### [PROBLEM STATEMENT]
Locate the line that contains "[Accessibility Widget, click" in the entries below. Retype it and all following lines through the final one, character for character.

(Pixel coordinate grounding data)

- - - - -

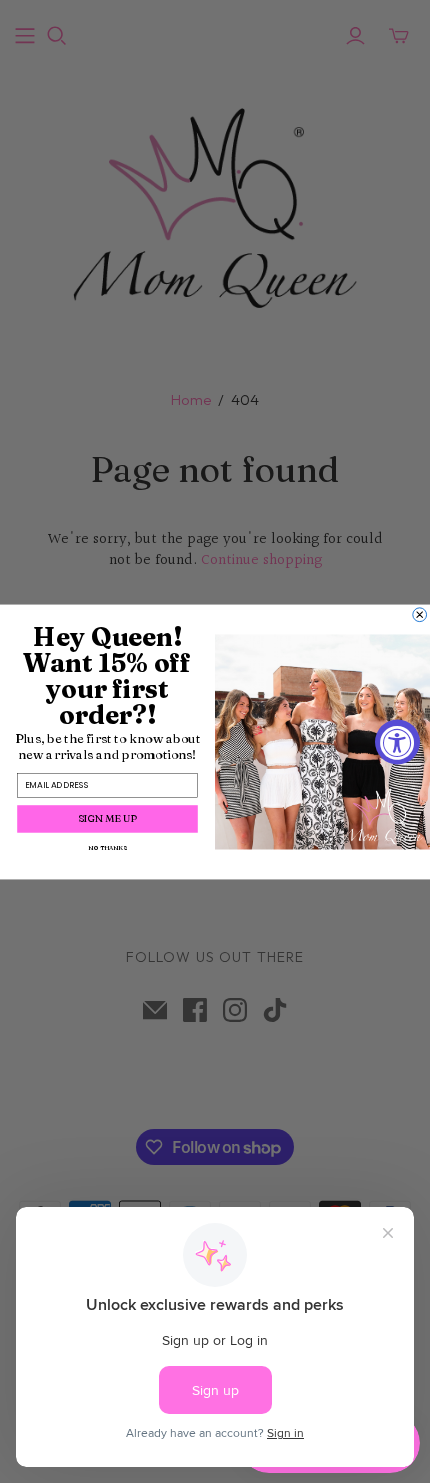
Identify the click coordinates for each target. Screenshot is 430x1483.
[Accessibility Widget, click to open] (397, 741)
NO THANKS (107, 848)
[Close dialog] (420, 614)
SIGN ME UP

- - - - -

### [EXERCISE OUTPUT]
[Accessibility Widget, click to open] (397, 741)
NO THANKS (107, 848)
[Close dialog] (420, 614)
SIGN ME UP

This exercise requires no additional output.